WHAT THE TASK REQUIRES: For the material that follows, return exactly the lines from the one with "Click the Education Loan graduation cap icon" through the one with "Given: Click 'on", both ends included.

____________

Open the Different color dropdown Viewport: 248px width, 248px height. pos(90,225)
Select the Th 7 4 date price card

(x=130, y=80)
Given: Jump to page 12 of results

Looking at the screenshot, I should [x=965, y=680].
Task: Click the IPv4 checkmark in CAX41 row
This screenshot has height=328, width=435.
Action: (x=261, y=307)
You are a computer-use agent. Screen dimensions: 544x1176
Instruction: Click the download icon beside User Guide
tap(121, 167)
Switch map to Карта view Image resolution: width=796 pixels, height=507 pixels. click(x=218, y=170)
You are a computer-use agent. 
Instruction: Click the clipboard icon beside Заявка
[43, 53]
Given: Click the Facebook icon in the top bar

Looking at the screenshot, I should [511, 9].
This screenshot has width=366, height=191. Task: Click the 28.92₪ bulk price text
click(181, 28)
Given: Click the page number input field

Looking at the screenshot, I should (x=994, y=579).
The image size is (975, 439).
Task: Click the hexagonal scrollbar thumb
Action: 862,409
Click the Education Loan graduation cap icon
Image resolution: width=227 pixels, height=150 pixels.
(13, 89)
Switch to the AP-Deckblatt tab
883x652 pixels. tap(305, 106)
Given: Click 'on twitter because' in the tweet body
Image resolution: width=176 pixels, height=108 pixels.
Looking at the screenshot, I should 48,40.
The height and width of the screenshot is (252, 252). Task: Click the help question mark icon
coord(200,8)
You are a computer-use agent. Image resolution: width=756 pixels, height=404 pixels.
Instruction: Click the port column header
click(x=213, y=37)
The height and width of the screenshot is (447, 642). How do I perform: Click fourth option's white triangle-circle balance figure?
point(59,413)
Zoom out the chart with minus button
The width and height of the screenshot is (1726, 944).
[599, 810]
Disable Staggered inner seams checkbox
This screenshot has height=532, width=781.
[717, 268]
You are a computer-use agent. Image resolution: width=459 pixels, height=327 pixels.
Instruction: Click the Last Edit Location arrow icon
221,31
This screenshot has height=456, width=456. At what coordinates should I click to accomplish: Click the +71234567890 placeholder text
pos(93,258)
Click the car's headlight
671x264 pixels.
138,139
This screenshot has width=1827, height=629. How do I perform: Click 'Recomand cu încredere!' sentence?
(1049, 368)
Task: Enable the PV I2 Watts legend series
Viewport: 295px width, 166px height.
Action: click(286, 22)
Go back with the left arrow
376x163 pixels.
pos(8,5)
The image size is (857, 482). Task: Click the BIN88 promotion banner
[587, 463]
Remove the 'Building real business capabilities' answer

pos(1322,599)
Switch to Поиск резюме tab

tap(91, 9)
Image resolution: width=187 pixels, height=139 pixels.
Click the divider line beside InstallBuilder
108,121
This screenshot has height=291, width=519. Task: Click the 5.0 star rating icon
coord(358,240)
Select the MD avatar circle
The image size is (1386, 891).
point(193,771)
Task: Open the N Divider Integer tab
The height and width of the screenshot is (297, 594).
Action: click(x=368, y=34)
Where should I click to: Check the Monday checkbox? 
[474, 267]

____________

OUTPUT OF THE EXERCISE:
Click the Education Loan graduation cap icon
Image resolution: width=227 pixels, height=150 pixels.
(13, 89)
Switch to the AP-Deckblatt tab
883x652 pixels. tap(305, 106)
Given: Click 'on twitter because' in the tweet body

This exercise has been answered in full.